- Alpine, Arkansas Alpine, Arkansas
- Coordinates: 34°13′37″N 93°22′42″W﻿ / ﻿34.22694°N 93.37833°W
- Country: United States
- State: Arkansas
- County: Clark
- Elevation: 577 ft (176 m)

Population (2020)
- • Total: 134
- Time zone: UTC-6 (Central (CST))
- • Summer (DST): UTC-5 (CDT)
- GNIS feature ID: 2805616

= Alpine, Arkansas =

Alpine is an unincorporated community and census-designated place (CDP) in Clark County, Arkansas, United States, approximately eight miles east of Amity. The community center located in its heart is a popular draw for Clark County citizens during Christmas, 4th of July and Halloween celebrations annually.

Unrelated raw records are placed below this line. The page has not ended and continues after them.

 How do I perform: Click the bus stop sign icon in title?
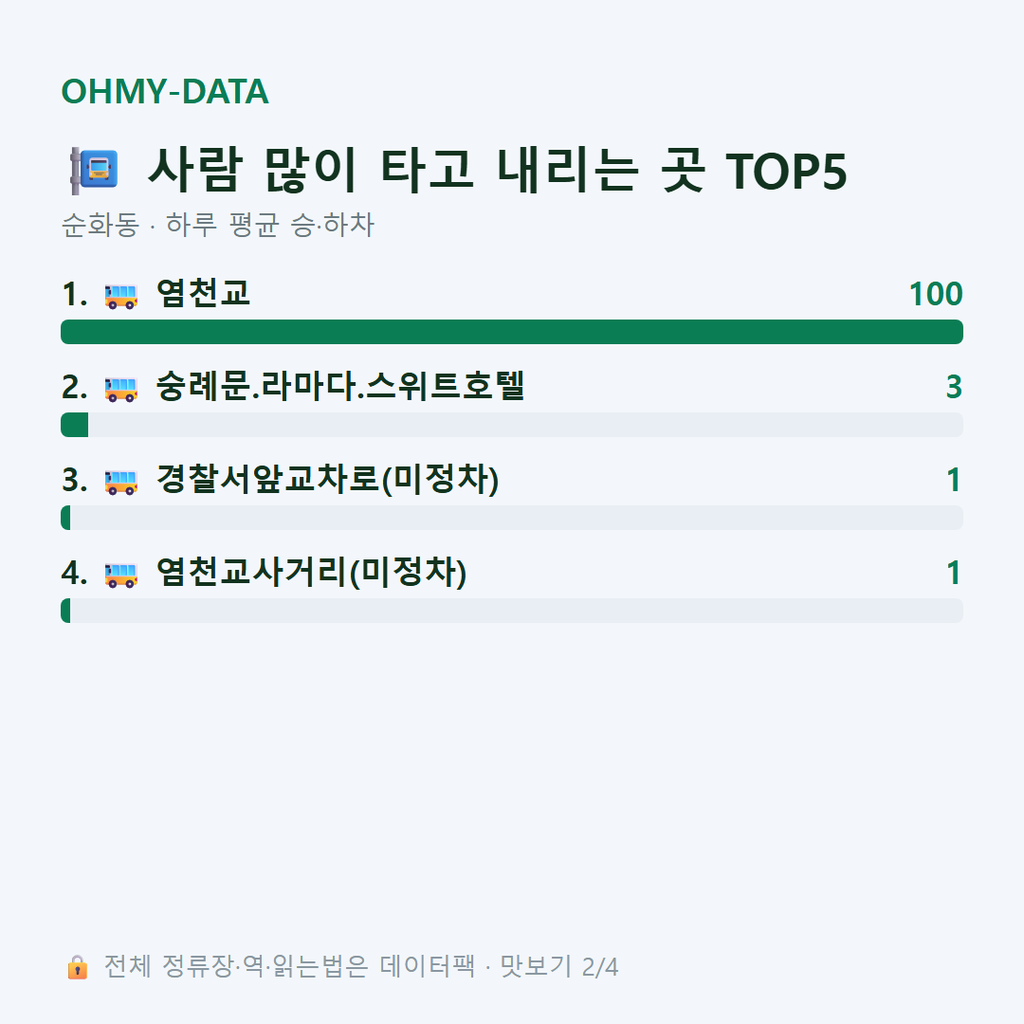pyautogui.click(x=95, y=170)
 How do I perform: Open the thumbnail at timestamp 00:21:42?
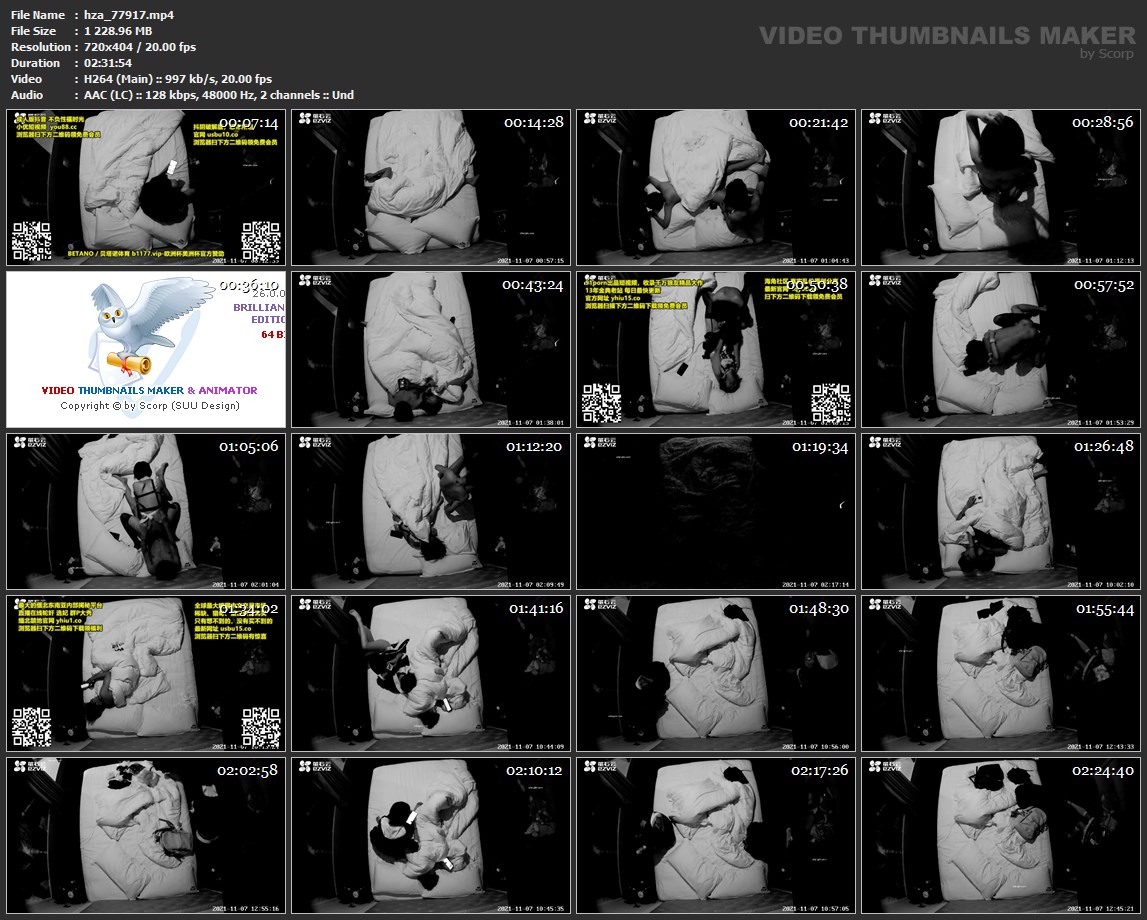tap(715, 188)
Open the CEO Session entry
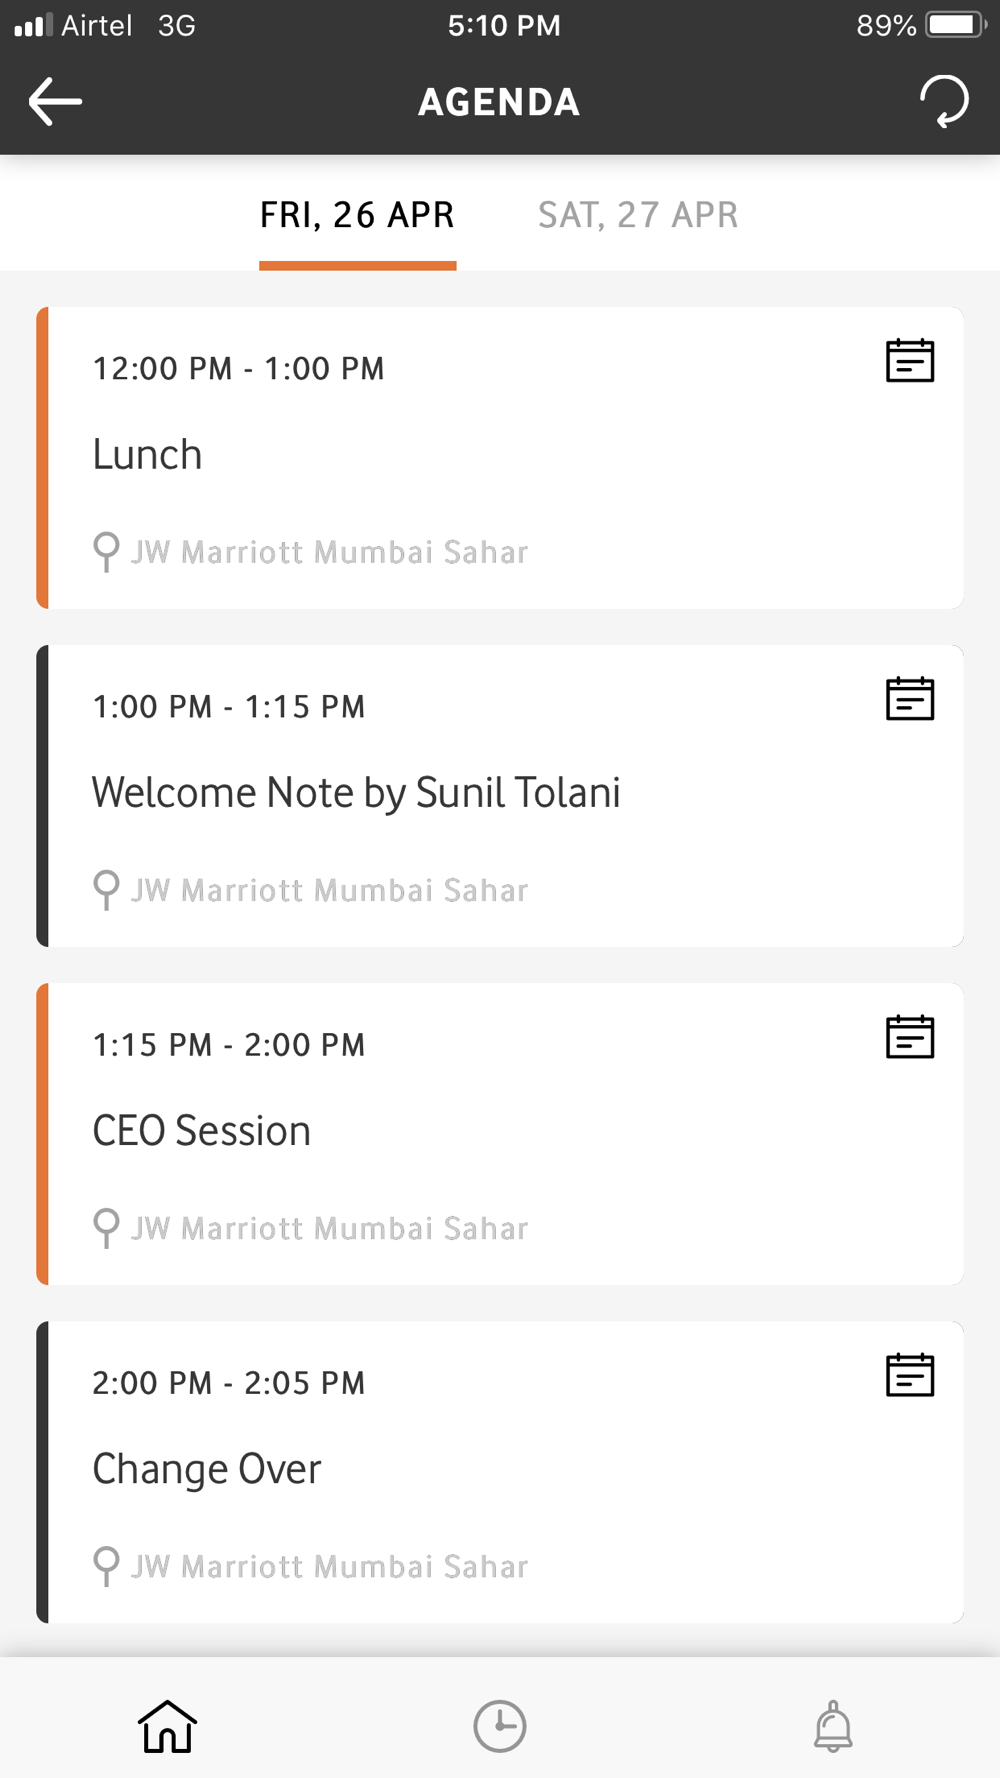The width and height of the screenshot is (1000, 1778). (202, 1131)
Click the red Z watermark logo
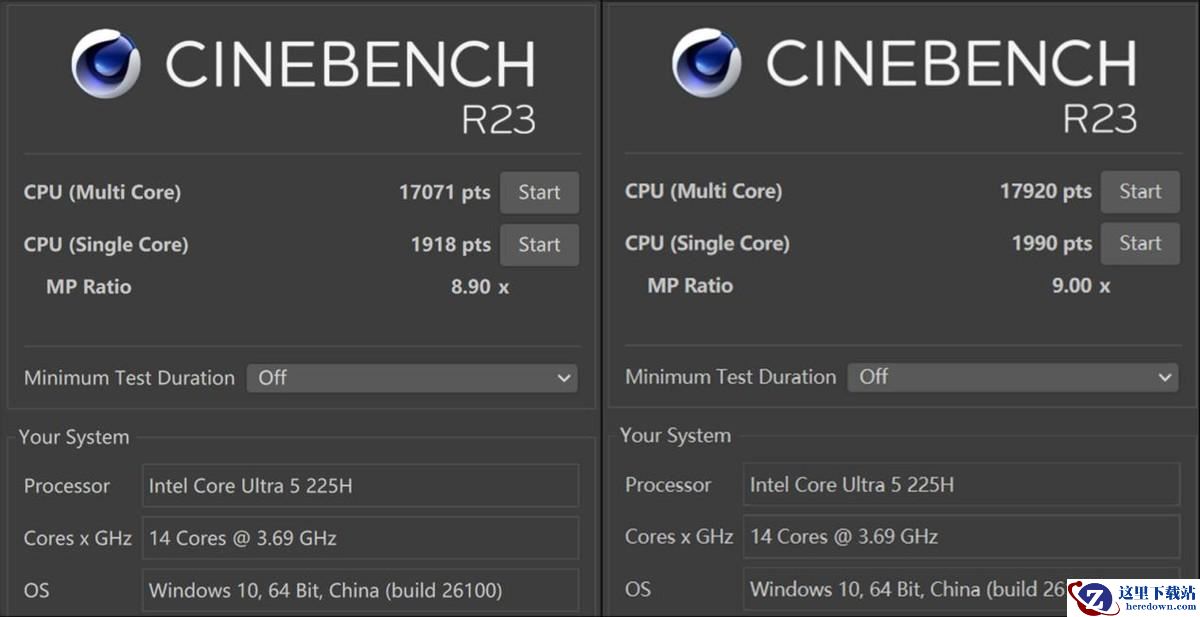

It was first listed as a CDP in the 2020 census with a population of 134.

==Demographics==

Historical population
| Census | Pop. | Note | %± |
| 2020 | 134 |  | — |
U.S. Decennial Census 2020

===2020 census===

Alpine CDP, Arkansas – Racial and ethnic composition Note: the US Census treats Hispanic/Latino as an ethnic category. This table excludes Latinos from the racial categories and assigns them to a separate category. Hispanics/Latinos may be of any race.
| Race / Ethnicity (NH = Non-Hispanic) | Pop 2020 | % 2020 |
|---|---|---|
| White alone (NH) | 131 | 97.76% |
| Black or African American alone (NH) | 0 | 0.00% |
| Native American or Alaska Native alone (NH) | 1 | 0.75% |
| Asian alone (NH) | 0 | 0.00% |
| Pacific Islander alone (NH) | 0 | 0.00% |
| Some Other Race alone (NH) | 0 | 0.00% |
| Mixed Race or Multi-Racial (NH) | 0 | 0.00% |
| Hispanic or Latino (any race) | 2 | 1.49% |
| Total | 134 | 100.00% |

==Notable person==
Alpine was once the childhood home of actor Billy Bob Thornton.